# Extract to read
[START]
The Court concurs that the allegations that No Brainer would involve plaintiff in
business transactions is insufficient to state a cause of action.
Plaintiff shall file and serve its Second Amended Complaint not later than Friday, May
16, 2014. The responsive pleading shall be due filed and served 10 days later (15
days if service is by mail).
The minute order is effective immediately. No formal order pursuant to CRC Rule
3.1312 or further notice is required.
Item 27 2013-00151849-CU-BC
2Smart Entertainment, Inc. vs. Deon Taylor Enterprises, LLC
Nature of Proceeding: Motion to Compel 1. Form Interrogatories 2. Compliance
Filed By: Brettler, Andrew B.
Defendant No Brainer, Inc.’s Motion to Compel Verified Responses to Form
Interrogatories and Production of Documents is GRANTED, as set forth below.
Defendant’s request for imposition of sanctions is GRANTED, in part. The plaintiff’s
request for imposition of sanctions is DENIED.
[END]
# Excerpted records
[START]
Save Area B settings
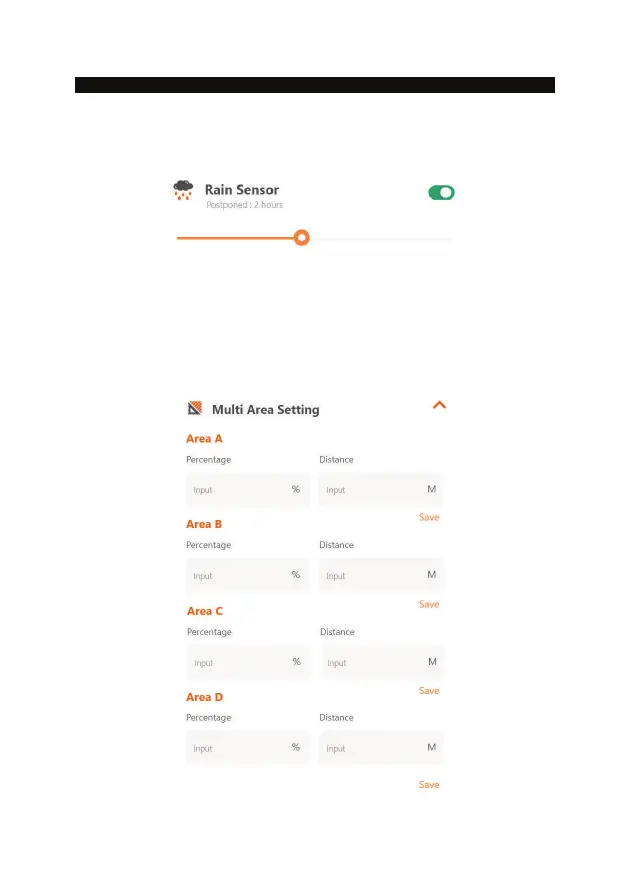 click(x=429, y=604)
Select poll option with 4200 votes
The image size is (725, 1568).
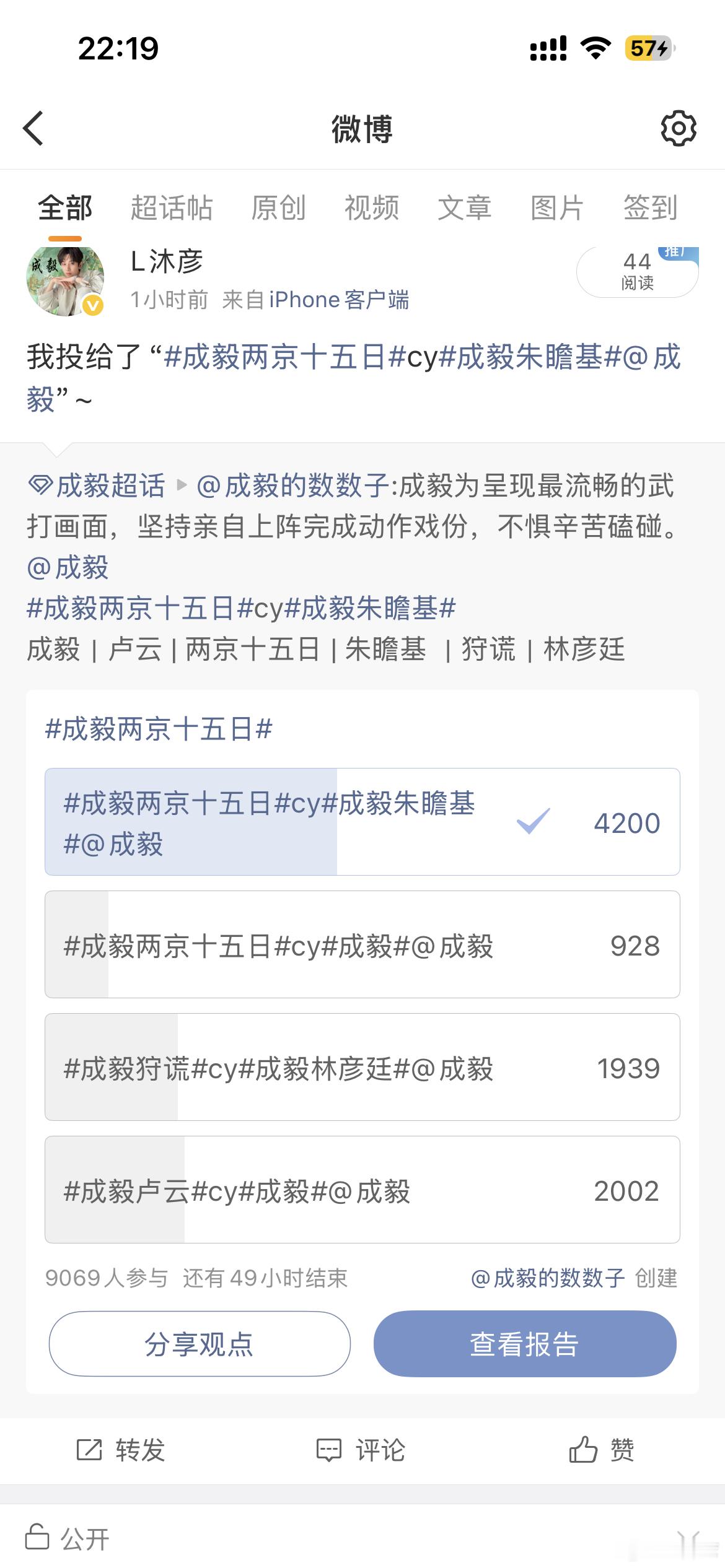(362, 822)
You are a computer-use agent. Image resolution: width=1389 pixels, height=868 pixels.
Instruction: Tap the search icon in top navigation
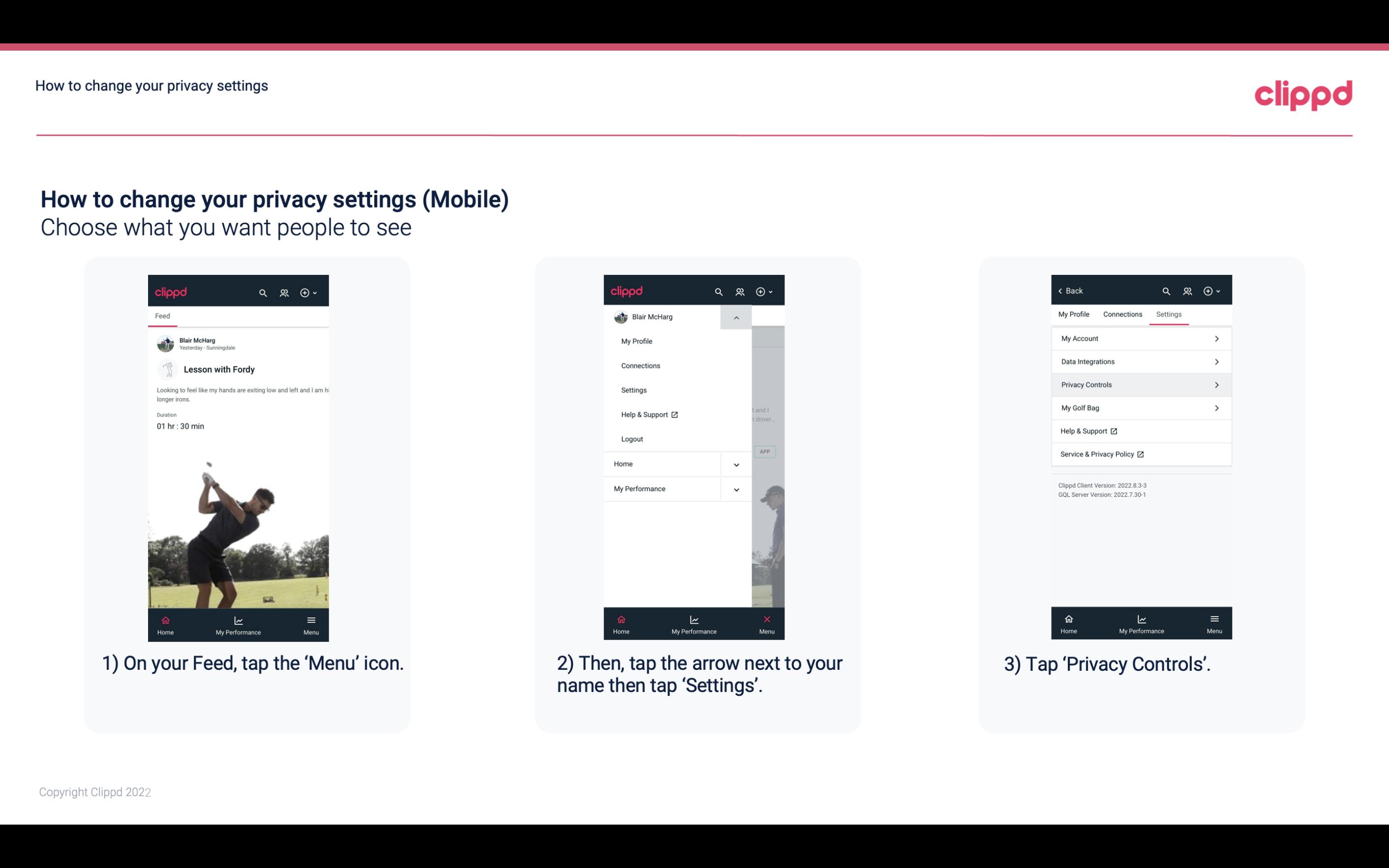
[END]
[START]
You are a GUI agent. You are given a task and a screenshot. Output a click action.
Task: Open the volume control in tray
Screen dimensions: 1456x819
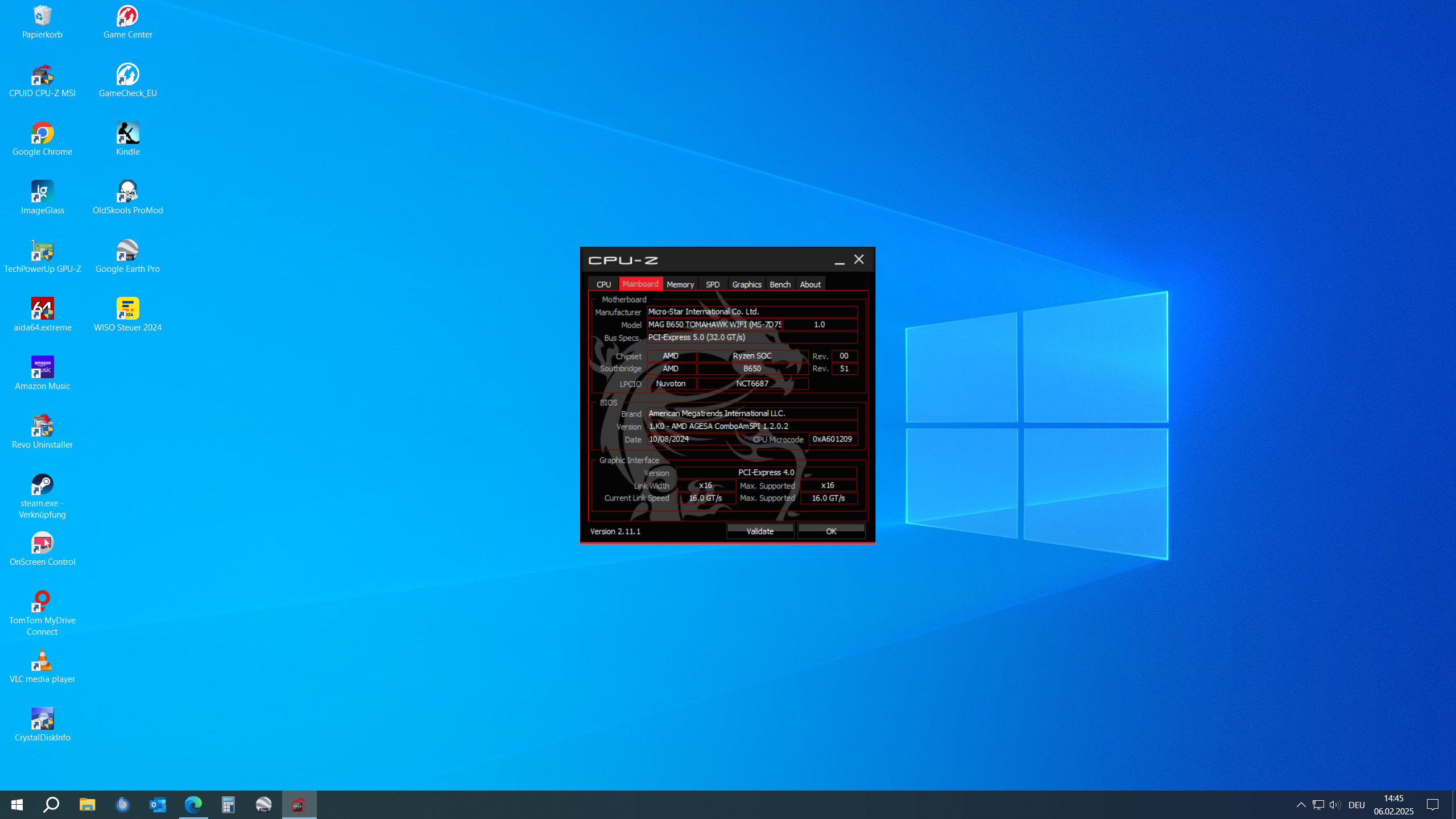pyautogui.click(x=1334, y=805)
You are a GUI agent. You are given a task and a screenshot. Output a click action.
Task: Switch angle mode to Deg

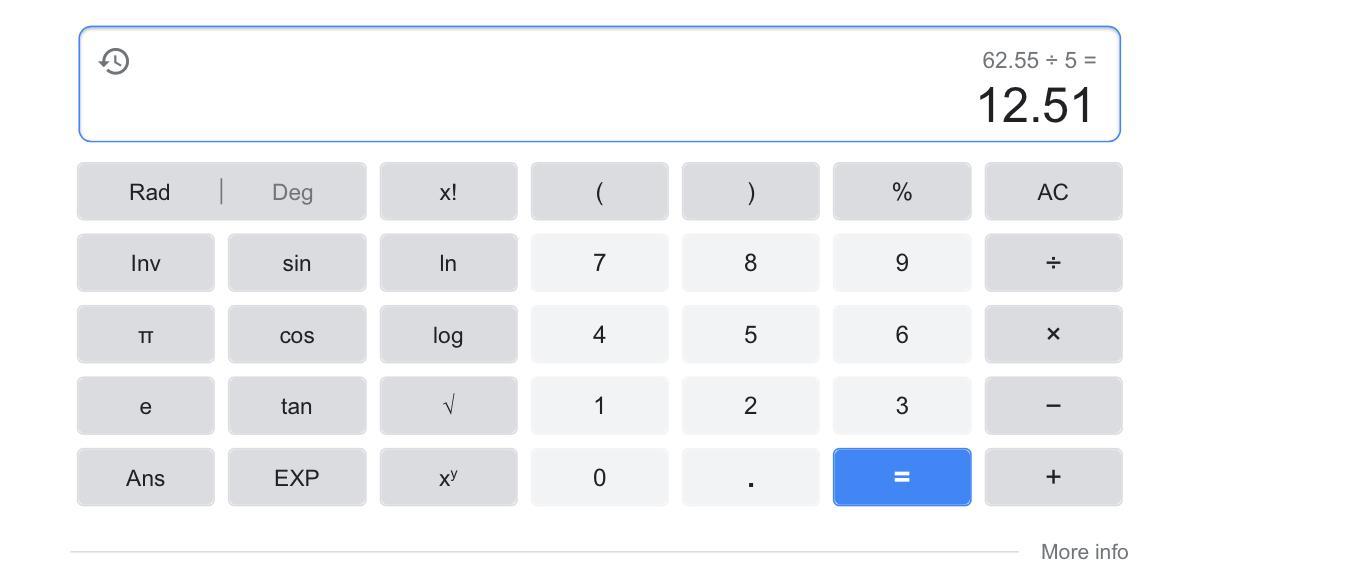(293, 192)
[END]
[START]
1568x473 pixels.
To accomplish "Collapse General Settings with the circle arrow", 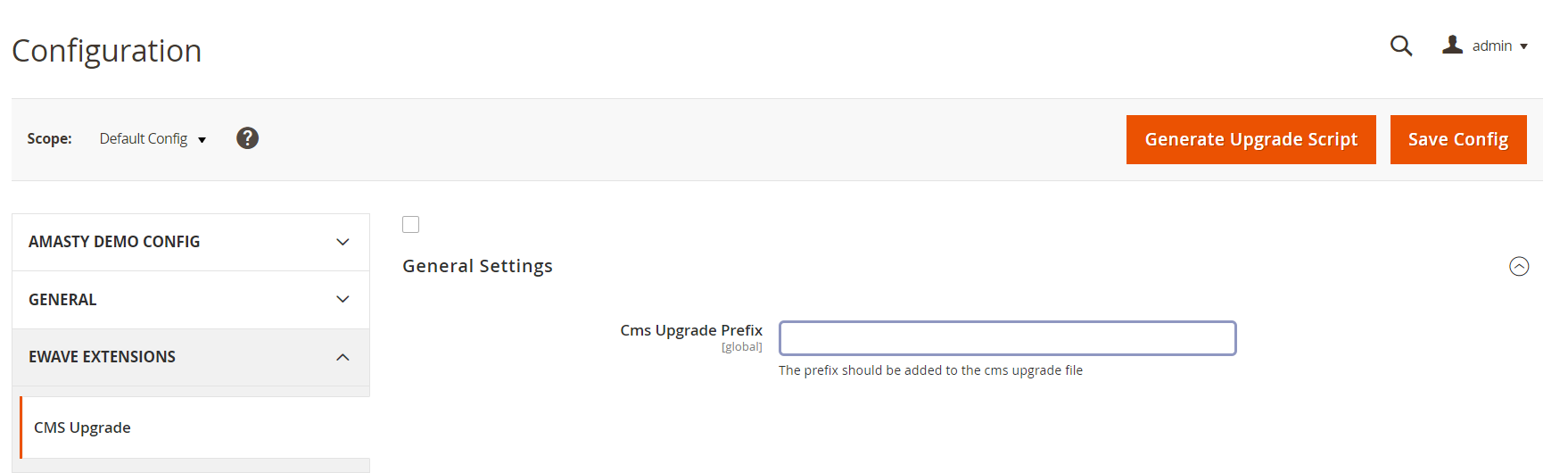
[END]
# Required task
According to the court ruling, by what date must the plaintiff file and serve its Second Amended Complaint? The records were drawn from a different source than the court ruling.

# Finished exercise
Friday, May 16, 2014.